GIVEN PASSAGE:
Gilgamesh mourns Enkidu and feels his loss intensely. "My beloved friend is dead, he is dead, my beloved brother is dead," he cries. "I will mourn as long as I breathe, I will sob for him like a woman who has lost her only child." In his moment of grief, Enikdu is everything to him: he is his friend, lover, brother, mother.
It is from Enkidu's death that Gilgamesh begins to realize that he himself will die. "Must I die too?" he asks. "Must I be as lifeless as Enkidu?" Of course, Gilgamesh knew he was mortal before this moment. He even bragged that by slaying Humbaba, he would make a name for himself that would last beyond his own life. "Why be afraid," he asks then,"since sooner or later death must come?" When he said these words, death had no relevance to the king. But then his "mirror self"--Enkidu--died.

STORED DATA:

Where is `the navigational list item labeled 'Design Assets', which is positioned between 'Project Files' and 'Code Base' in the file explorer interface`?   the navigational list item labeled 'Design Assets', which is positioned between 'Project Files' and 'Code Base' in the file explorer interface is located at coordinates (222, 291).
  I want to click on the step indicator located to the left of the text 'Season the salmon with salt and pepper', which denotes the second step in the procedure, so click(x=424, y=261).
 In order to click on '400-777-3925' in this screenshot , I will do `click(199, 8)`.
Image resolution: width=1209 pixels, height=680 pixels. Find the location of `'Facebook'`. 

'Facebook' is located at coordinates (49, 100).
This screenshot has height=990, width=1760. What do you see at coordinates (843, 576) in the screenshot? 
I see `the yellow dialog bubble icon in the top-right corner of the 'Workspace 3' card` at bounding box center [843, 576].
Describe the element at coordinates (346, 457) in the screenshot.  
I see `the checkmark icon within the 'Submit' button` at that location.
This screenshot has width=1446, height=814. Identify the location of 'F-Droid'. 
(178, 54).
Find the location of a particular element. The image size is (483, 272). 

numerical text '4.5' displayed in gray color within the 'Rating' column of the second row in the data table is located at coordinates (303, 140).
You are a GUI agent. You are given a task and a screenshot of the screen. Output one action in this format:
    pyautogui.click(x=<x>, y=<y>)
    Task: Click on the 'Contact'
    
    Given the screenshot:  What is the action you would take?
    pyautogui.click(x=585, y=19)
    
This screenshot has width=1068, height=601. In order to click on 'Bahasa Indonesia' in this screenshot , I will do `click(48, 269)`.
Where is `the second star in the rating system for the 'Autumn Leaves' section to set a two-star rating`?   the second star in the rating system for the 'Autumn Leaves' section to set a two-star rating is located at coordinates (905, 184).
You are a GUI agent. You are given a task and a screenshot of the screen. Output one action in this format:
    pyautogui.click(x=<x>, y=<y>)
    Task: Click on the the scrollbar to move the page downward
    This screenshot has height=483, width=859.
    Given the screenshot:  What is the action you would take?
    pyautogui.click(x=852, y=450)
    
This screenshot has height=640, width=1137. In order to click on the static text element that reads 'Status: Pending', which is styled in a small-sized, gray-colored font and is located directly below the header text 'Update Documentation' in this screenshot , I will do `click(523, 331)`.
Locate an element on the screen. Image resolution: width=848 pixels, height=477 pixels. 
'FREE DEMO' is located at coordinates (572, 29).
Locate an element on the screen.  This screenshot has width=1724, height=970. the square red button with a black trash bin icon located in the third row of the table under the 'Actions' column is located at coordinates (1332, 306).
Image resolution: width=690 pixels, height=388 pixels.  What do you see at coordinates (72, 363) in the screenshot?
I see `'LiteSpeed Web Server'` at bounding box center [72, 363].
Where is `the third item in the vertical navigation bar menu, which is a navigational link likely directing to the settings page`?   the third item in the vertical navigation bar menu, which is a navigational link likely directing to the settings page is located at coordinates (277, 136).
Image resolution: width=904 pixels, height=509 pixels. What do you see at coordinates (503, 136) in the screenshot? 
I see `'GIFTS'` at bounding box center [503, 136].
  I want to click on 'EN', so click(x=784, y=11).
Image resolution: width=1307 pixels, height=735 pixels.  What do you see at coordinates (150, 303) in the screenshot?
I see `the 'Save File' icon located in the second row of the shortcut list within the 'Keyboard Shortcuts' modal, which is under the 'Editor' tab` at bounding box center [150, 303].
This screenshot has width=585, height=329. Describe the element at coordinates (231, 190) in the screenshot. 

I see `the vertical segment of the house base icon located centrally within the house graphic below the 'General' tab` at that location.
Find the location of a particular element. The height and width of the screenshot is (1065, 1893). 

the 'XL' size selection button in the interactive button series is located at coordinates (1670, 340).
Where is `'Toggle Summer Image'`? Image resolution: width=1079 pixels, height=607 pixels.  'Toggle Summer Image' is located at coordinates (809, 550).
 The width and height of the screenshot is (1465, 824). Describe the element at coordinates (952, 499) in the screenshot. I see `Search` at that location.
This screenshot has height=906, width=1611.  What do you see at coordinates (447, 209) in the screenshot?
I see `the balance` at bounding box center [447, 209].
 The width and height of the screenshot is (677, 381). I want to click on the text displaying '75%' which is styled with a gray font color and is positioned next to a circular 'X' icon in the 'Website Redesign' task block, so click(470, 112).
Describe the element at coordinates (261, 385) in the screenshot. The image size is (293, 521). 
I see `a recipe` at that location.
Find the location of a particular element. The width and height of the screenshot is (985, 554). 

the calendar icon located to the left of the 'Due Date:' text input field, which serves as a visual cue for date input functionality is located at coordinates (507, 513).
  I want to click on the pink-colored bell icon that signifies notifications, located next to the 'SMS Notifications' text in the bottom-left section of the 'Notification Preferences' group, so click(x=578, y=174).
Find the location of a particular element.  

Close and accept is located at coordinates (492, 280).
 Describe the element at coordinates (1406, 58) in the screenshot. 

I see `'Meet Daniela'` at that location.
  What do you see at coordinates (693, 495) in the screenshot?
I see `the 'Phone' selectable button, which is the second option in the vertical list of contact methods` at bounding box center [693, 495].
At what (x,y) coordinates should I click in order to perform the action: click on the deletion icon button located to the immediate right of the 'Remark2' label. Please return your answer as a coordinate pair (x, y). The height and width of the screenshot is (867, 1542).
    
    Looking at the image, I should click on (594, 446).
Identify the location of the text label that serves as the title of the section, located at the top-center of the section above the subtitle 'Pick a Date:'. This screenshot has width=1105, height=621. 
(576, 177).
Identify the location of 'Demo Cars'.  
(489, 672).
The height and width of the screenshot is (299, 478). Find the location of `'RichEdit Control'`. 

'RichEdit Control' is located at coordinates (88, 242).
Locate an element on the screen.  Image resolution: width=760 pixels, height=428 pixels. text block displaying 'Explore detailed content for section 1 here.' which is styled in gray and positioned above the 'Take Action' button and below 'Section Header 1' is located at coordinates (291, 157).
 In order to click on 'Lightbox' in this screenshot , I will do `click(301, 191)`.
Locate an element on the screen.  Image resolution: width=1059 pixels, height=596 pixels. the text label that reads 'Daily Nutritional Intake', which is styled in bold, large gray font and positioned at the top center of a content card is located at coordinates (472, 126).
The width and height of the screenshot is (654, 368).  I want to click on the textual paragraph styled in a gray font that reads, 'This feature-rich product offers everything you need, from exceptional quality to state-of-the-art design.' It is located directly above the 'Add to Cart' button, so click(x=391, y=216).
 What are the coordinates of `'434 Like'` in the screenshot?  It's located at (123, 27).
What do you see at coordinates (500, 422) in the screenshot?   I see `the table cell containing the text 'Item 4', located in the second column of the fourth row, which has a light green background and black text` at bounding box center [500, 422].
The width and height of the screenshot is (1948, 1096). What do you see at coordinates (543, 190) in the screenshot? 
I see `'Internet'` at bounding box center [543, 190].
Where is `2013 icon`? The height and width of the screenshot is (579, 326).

PROBLEMS TO WORK ON:
1/ Using the passage on Gilgamesh's grief, decide whether each statement agrees with it. Answer yes or no for each, and quote the deciding words.
(a) Gilgamesh vows to mourn Enkidu for as long as he breathes.
(b) Gilgamesh first understood that he was mortal when Enkidu died.
(c) Gilgamesh bragged that killing Humbaba would win him a name lasting beyond his own life.
2/ In its final sentence, what does the passage on Gilgamesh's grief call Enkidu?
The rows aren't needed for either task.

LIST OF SOLUTIONS:
1/
(a) Yes: "I will mourn as long as I breathe"
(b) No: "Of course, Gilgamesh knew he was mortal before this moment."
(c) Yes: "He even bragged that by slaying Humbaba, he would make a name for himself that would last beyond his own life."

2/ His "mirror self."